During yesterday’s daily Mass homily, Pope Francis warned of the risk of succumbing to a “Christianity without a cross.” The Holy Father concelebrated the Mass with Bishop Valério Breda of Penedo, Brazil and Bishop José Manuel Garcia Corderon of Bragança-Miranda, Portugal.
Also attending the Mass were Fr. Dario Edoardo Viganò, director of the Vatican Television Center, Mons. Francesco Ceriotti, who was involved for many years worked in the Italian Episcopal Conferences and celebrating his 70th anniversary of his ordination to the priesthood, and staff members of the workshops and installations service.
Pope Francis reflected on the Gospel according to St. Mark, which speaks of Christ walking ahead of the disciples who were “dismayed” and “fearful”. The Holy Father noted Christ’s conduct, who chose to tell them the truth. “The Son of man will be handed over to the chief priests and the scribes, and they will condemn him to death and kill him; but on the third day he will rise,” the Gospel reads.
According to the L’Osservatore Romano, the Holy Father told the faithful that the disciples went through the same temptations as Christ did in the desert, “when the devil challenged him to to work a miracle.”
“Today, we risk succumbing to the temptation of a Christianity without a cross. And there is another temptation: that of a Christianity with the cross but without Jesus,” Pope Francis said. This, he continued, was the “temptation of triumphalism. We want triumph now, without going to the cross, a worldly triumph, a reasonable triumph.»

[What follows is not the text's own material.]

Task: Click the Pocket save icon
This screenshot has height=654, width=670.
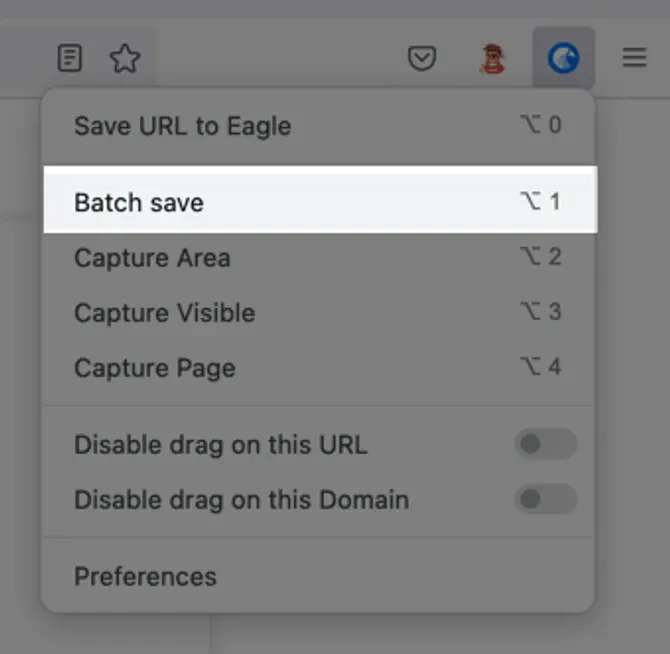Action: (422, 58)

The Holy Father concluded his homily speaking on the danger of triumphalism in the Church and of Christians, saying that a “triumphalist Church is a halfway Church.”
“A Church content with being “well organized and with […] everything lovely and efficient”, but which denied the martyrs would be a Church which thought only of triumphs and successes; which did not have Jesus’ rule of triumph through failure. Human failure, the failure of the cross. And this is a temptation to us all.”